冬眠明けのクマによる被害が相次いでいます。サタデーステーションは、ヒグマの出没エリアが市街地にまで及んでいる北海道根室市に向かいました。

根室市街地から近い観光スポットでもある明治公園では『クマ出没注意』の看板が急遽設置されていました。公園に隣接する場所でもヒグマの足跡が発見され、市や警察が警戒を呼び掛けているのです。

■市街地にもクマ出没

“凶暴なヒグマ”が相次いで目撃されている根室市。クマの目撃数は去年の“3倍以上”にのぼっています。

今月12日には、こちらを向いて“仁王立ち”するクマ。15日には、学校からおよそ400mの場所でも親子とみられる2頭のクマが出没。私たちが新たに入手したのは、その翌日の映像。線路沿いをクマ2頭がゆっくり歩いていきます。

先月からの目撃情報を整理するとある傾向が見えてきます。これまで出没していたのは山あいのエリアでしたが、ここ数日、市街地で相次いで目撃されていることです。

根室市街地にあるコンビニ前の道路沿いをクマが走っていく姿も目撃されています。私たちが話を聞いたのは、そのとき写真を撮影した男性。街中でクマが出たのは“初めて”だと話します。

コンビニ前でクマ目撃 小川芳宏さん
「この辺で、ちょうどクマがその草のとこ(にいた)。大きいよ、相当大きいよ。単独っぽい感じ。びっくり。こんな所でクマ出ると思わないもん。街中に出たなんて聞いたことない」

■出没クマに共通点はあるのか?

男性が市街地で目撃したクマは1頭で、大きさから大人のクマではないかといいます。一方、山あいのエリアで撮影された2つの動画に映るクマについては、同じ個体で“子連れの母グマ”だとみられています。

出没しているクマに“共通点”はあるのか。すべて同じ個体なのか。

映像から検証すべく、私たちは、土地の所有者などの協力のもと、センサーカメラを3か所に設置し、翌朝に回収することにしました。

このエリアは市の職員も警戒を強化しています。目撃情報がある場所を順番に車でまわり、それぞれのポイントで爆竹やホイッスルを鳴らして人間の存在を知らせます。2時間ほど見回りに同行しましたがクマには遭遇せず。

_データ内容:_

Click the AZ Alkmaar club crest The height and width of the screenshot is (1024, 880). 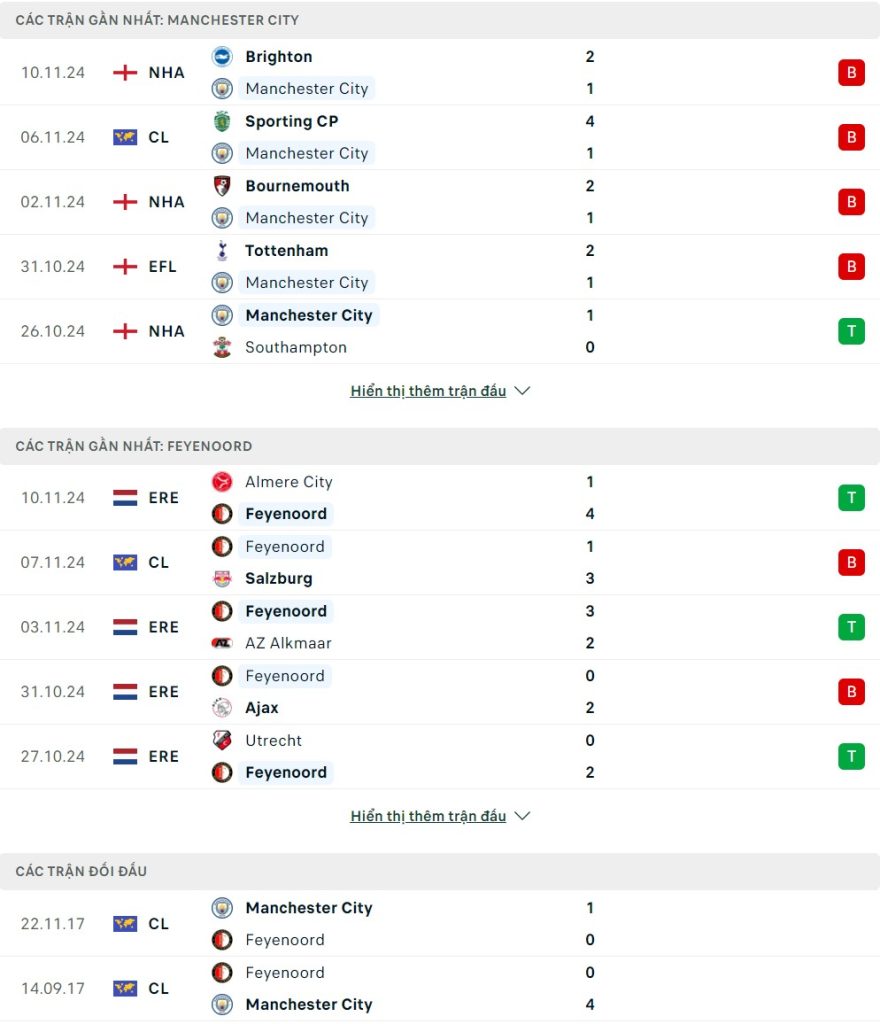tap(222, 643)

---

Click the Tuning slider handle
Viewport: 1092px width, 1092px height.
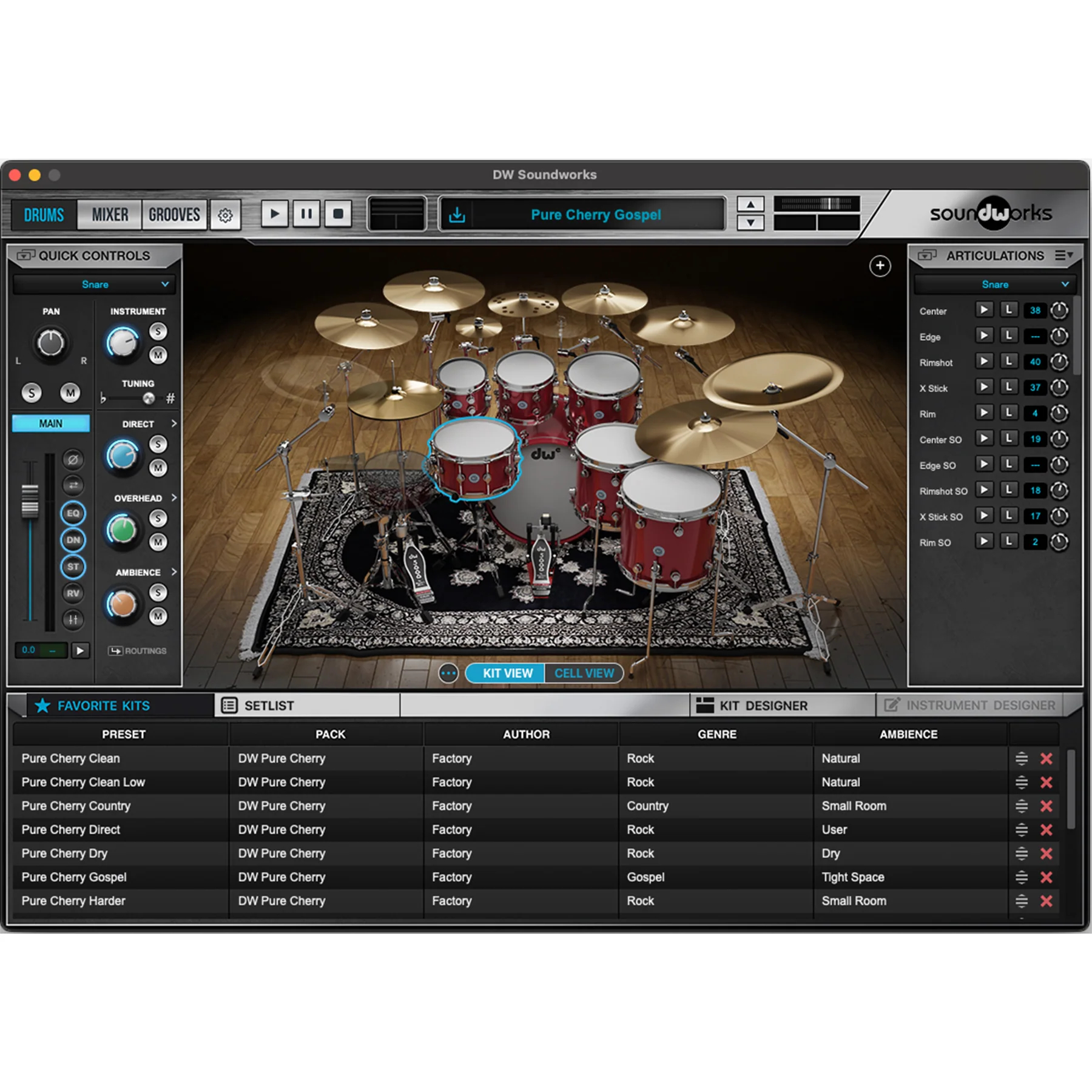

_課題:_
1 - クマ出没の記事から、「根室市街地にあるコンビニ前の」から「しましたがクマには遭遇せず。」までを、両端も含めてそのまま書き写してください。
2 - クマ出没の記事によると、根室市でのクマの目撃数は去年と比べてどうなっていますか。
3 - クマ出没の記事の最後の文に続けて、その先の内容を書いてください。

_解答例:_
1 -
根室市街地にあるコンビニ前の道路沿いをクマが走っていく姿も目撃されています。私たちが話を聞いたのは、そのとき写真を撮影した男性。街中でクマが出たのは“初めて”だと話します。

コンビニ前でクマ目撃 小川芳宏さん
「この辺で、ちょうどクマがその草のとこ(にいた)。大きいよ、相当大きいよ。単独っぽい感じ。びっくり。こんな所でクマ出ると思わないもん。街中に出たなんて聞いたことない」

■出没クマに共通点はあるのか?

男性が市街地で目撃したクマは1頭で、大きさから大人のクマではないかといいます。一方、山あいのエリアで撮影された2つの動画に映るクマについては、同じ個体で“子連れの母グマ”だとみられています。

出没しているクマに“共通点”はあるのか。すべて同じ個体なのか。

映像から検証すべく、私たちは、土地の所有者などの協力のもと、センサーカメラを3か所に設置し、翌朝に回収することにしました。

このエリアは市の職員も警戒を強化しています。目撃情報がある場所を順番に車でまわり、それぞれのポイントで爆竹やホイッスルを鳴らして人間の存在を知らせます。2時間ほど見回りに同行しましたがクマには遭遇せず。

2 - 去年の3倍以上にのぼっています。

3 -
そして一夜明け、設置したカメラを確認してみましたが、映っていたのはシカのみ。どのカメラにもクマは現れませんでしたが、カメラを設置した場所の数百メートル先では、25日もクマの目撃が報告されています。

■繁殖期クマの危険性

根室市は、山あいで出没しているクマと、市街地で出没しているクマは“別の個体”とみています。いずれにせよ、専門家が指摘するのは「繁殖期特有の危険性」です。

酪農学園大学 佐藤喜和教授
「この季節はクマにとっては繁殖期。オスの成獣はメスを探して広い範囲を動き回るような時期。一方子供を連れたメスにとっては子グマを守るために接近してくるものに対し非常に攻撃的に威嚇をする」

4月以降、クマに襲われてけがをした人は全国で少なくとも11人にのぼっています。(25日時点)

繁殖期が危険というのには、クマの“習性”が関わっているといいます。

繁殖期のオスグマに取り付けた目線カメラの映像をみてみると、前を走るメスをオスが追いかけていることがわかります。その後、映っていたのはオスがメスの子どもを食べる様子。繁殖期のオスグマには“子殺し”の習性があるのです。

酪農学園大学 佐藤喜和教授
「クマは基本的に一夫多妻か乱婚制。一頭でも多くのメスと交尾するのがオスの大事な目的。自分と交尾しないメスが子供を連れている場合は自分の子供ではありませんので、その子供を襲って殺してしまう。母グマにとっては大きな損失ですので攻撃的に威嚇をするのです」

この時期のクマについて、猟友会のハンターは…

北海道猟友会厚岸支部 根布谷昌男さん
「子供を持っているヒグマってのは怖いよね。母性本能が強いからそういう時は確実に襲ってくるよね。体中毛を逆立てて吠えたりするもんだからすごい大きく感じるんですよ。ただ今まで何十頭かクマ獲ったんですけども、50〜60キロ超えたクマだと人間は絶対勝てないからね。怖いよ、やっぱり」

(5月25日OA「サタデーステーション」)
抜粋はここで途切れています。